El underground británico se mantiene gracias a los melodramas electrónicos de Perfume Genius, el post-punk febril de Porridge Radio y el rave Dalek de Scalping de Bristol. Pero la idiosincrasia estadounidenseEl poeta-rockero tiene probablemente el fin de semana más fuerte. Kurt Vile and the Violators proporcionan un country destartalado y el otrora somnoliento viajero indie Kevin Morby se ha transformado en un showman de funk rock con una chaqueta de vaquero dorada, como un Hank Williams de Las Vegas.

El rey de la escena, por supuesto, es Conor Oberst, de Bright Eyes, que está en una forma particularmente impredecible durante su actuación del domingo por la noche. Oberst es un intérprete generalmente apasionado, pero probablemente es justo decir que podría haber tomado una o dos copas, lo que hace que sus crudas y angustiosas canciones -ya sean de pompa punk, country rastrero o folk furioso- sean aún más ásperas. Oberst se equivoca en las letras, tropieza con los cables, se pierde en discursos incoherentes sobre que nunca será tan grande como Taylor Swift y tiene un corazón de mejor amigo con un lobo de peluche. Pero cada vez que una canción arranca, él está instintivamente dentro de ella, abriendo sus heridas.
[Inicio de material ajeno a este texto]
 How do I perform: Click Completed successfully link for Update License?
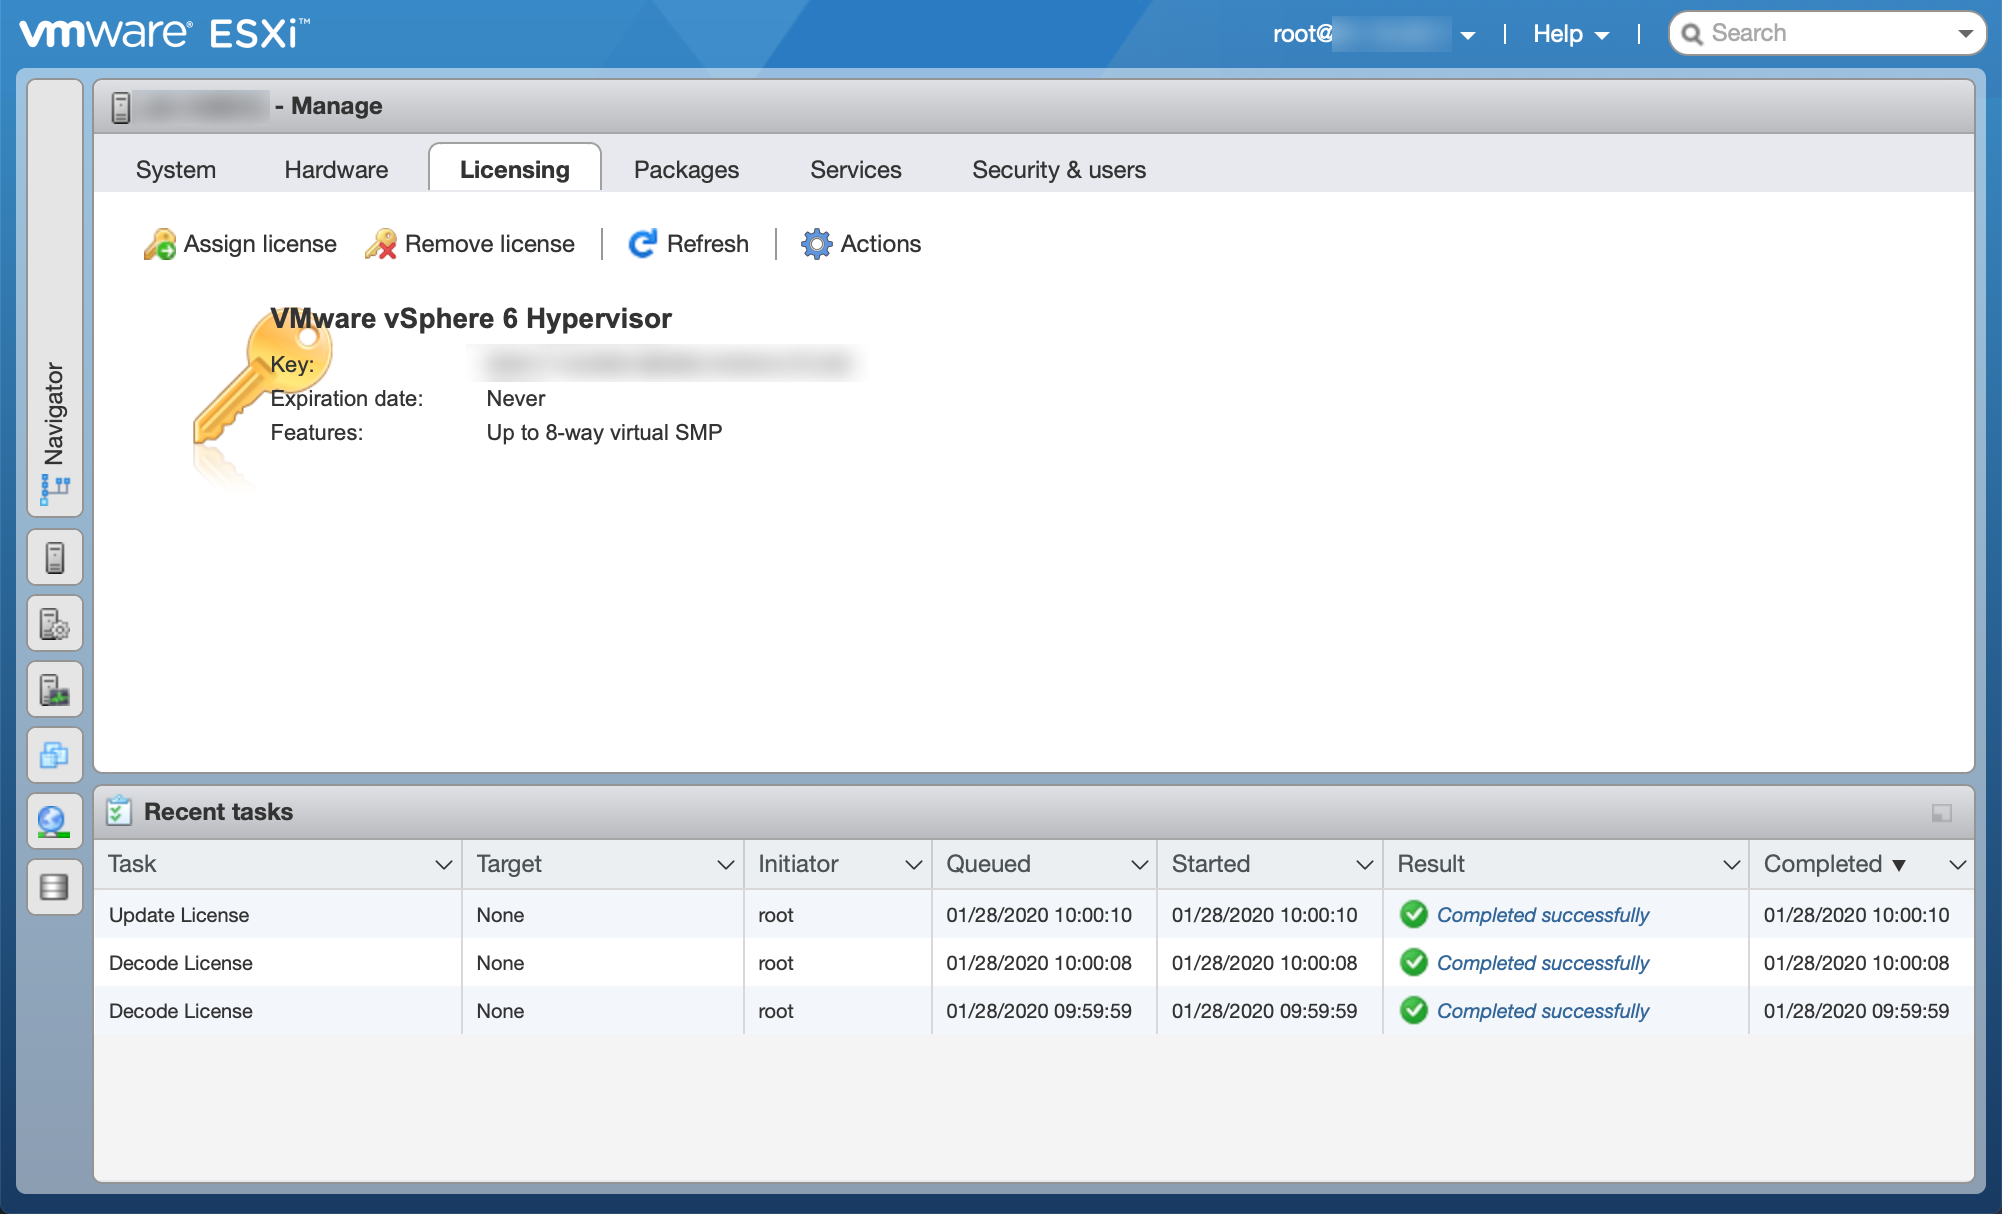(x=1542, y=915)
Durante “Dance and Sing”, el épico baile lento del álbum de reunión de 2020 Down in the Weeds, Where the World Once Wasse retuerce y da vueltas como un Michael Stipe revestido de trinchera, desenchufando accidentalmente su micrófono pero despotricando a pesar de ello. “Old Soul Song (for the New World Order)”, escrita después de las protestas por la guerra de Irak de 2003, es el sonido del slide country aullando al cielo, “Persona Non Grata” el de un funeral de ragtime de Nueva Orleans que se sale de madre. El estado de lentitud de Oberst añade incluso fragilidad a momentos como “Poison Oak”, canciones solistas lastimeras y poéticas que se convierten en cataclismos emocionales. “Son tristes, sarcásticas y una mierda”, dice de sus propias canciones antes de una última y unificadora “One for You, One for Me”, que cierra, típicamente para EOTR, el festival más imaginativo y exploratorio del verano. Se olvidó de lo “abrumador”.